Brief 1: What hourly rate does Amazon EC2 charge, according to the blog post on EC2 pricing?
Brief 2: In the blog post on EC2 pricing, find the sentence of Amazon's description that begins "This frees you from" and list every benefit it names.
Brief 3: Pick up the blog post on Amazon EC2 pricing after its final sentence and continue it in the same voice.

Document section:

--- BEGIN ---

Sunday, January 21, 2007

I want differential pricing for Amazon EC2

One thing mystifies me about Amazon EC2. Why doesn't the service charge different pricing for low priority usage or usage at non-peak times?

The Amazon Elastic Compute Cloud (Amazon EC2) allows people to rent virtual servers by the hour, charging $.10 per hour and $.20 per gigabyte transferred.

As Amazon says in their description of EC2:
Amazon EC2 enables you to increase or decrease capacity within minutes, not hours or days. You can commission one, hundreds or even thousands of server instances simultaneously.

Amazon EC2 passes on to you the financial benefits of Amazon's scale. You pay a very low rate for the compute capacity you actually consume.

This frees you from many of the complexities of capacity planning, transforms what are commonly large fixed costs into much smaller variable costs, and removes the need to over-buy "safety net" capacity to handle periodic traffic spikes.
In order for this to work out for Amazon, I would think Amazon also needs to avoid coordinated "periodic traffic spikes" in usage of EC2. Otherwise, they also will need to "over-buy safety net capacity" and will see low utilization rates on their cluster.

With the current pricing structure, there is no incentive to avoid peak load times. In fact, if I were using Amazon EC2 for a batch job, I probably would request my servers during US work hours, the same time EC2 is under heavy load from webservers or other real-time tasks. There is no reason to do otherwise.

--- END ---

Given entries:

--- BEGIN ---

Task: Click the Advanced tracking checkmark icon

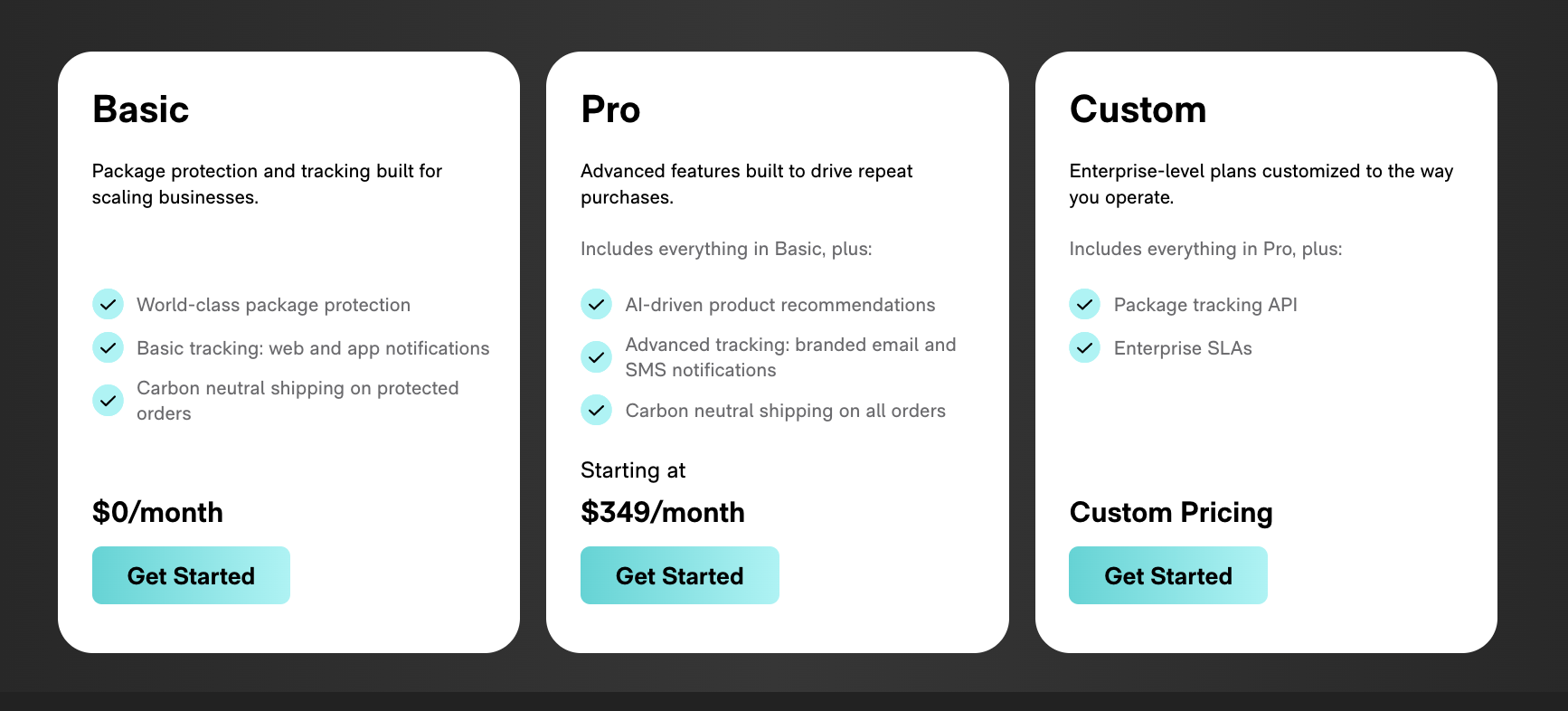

--- END ---
--- BEGIN ---

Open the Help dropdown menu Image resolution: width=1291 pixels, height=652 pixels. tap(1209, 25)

--- END ---
--- BEGIN ---

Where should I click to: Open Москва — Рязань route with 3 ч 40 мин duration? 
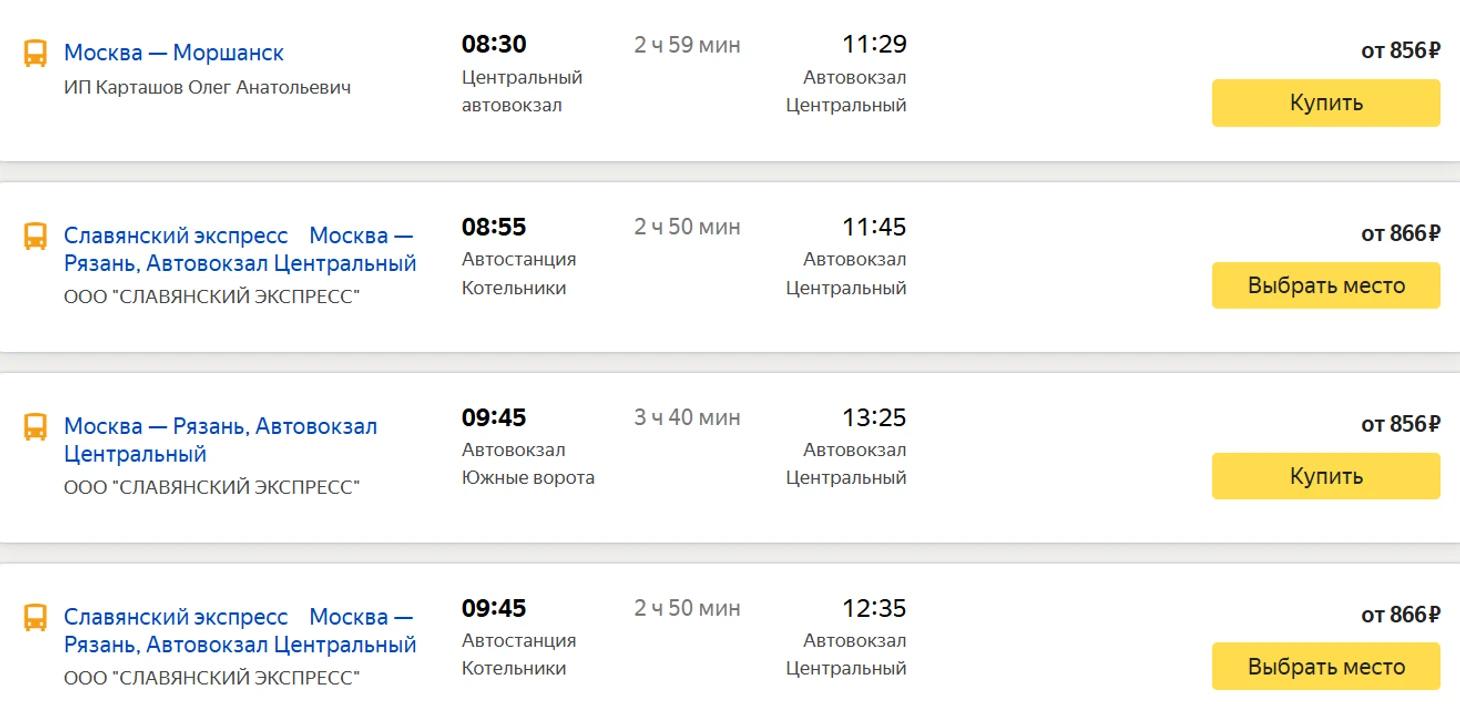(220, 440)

--- END ---

Task result 1: $.10 per hour

Task result 2:
- It frees you from many of the complexities of capacity planning.
- It transforms what are commonly large fixed costs into much smaller variable costs.
- It removes the need to over-buy "safety net" capacity to handle periodic traffic spikes.

Task result 3:
I think EC2 should offer a lower rate for low priority requests for servers. Servers at this rate could be pulled from the client at any time for higher priority jobs.

Pricing could be very low because idle servers are worthless to Amazon. If the price point is near the marginal cost of the server time, this service would be attractive to many.

The benefits for Amazon are also apparent. There would be less need to over-buy capacity since capacity could be regained from low priority requests. Utilization would increase, Amazon would get paid for what would otherwise be idle time, and the economics of EC2 would improve.

I have a lot of big data processing tasks -- both for Findory and for side interests -- that fit a batch profile. I am sure other potential EC2 users do as well.

Amazon itself has many batch jobs that fit this profile, including web server log processing, personalization builds, search indexing, and data mining. All of these could be done on borrowed EC2 servers rather than using more expensive dedicated hardware.

Going a step further, I suspect many of these low priority batch jobs could benefit from a different API to Amazon EC2.

Rather than request servers at a time and then manually configure them myself, what I really want is to be able to request a MapReduce job and kick off hundreds or thousands of servers at low priority. Processing on servers that go down or are pulled from us during the job should be restarted elsewhere. At the end, I should get the completed data file.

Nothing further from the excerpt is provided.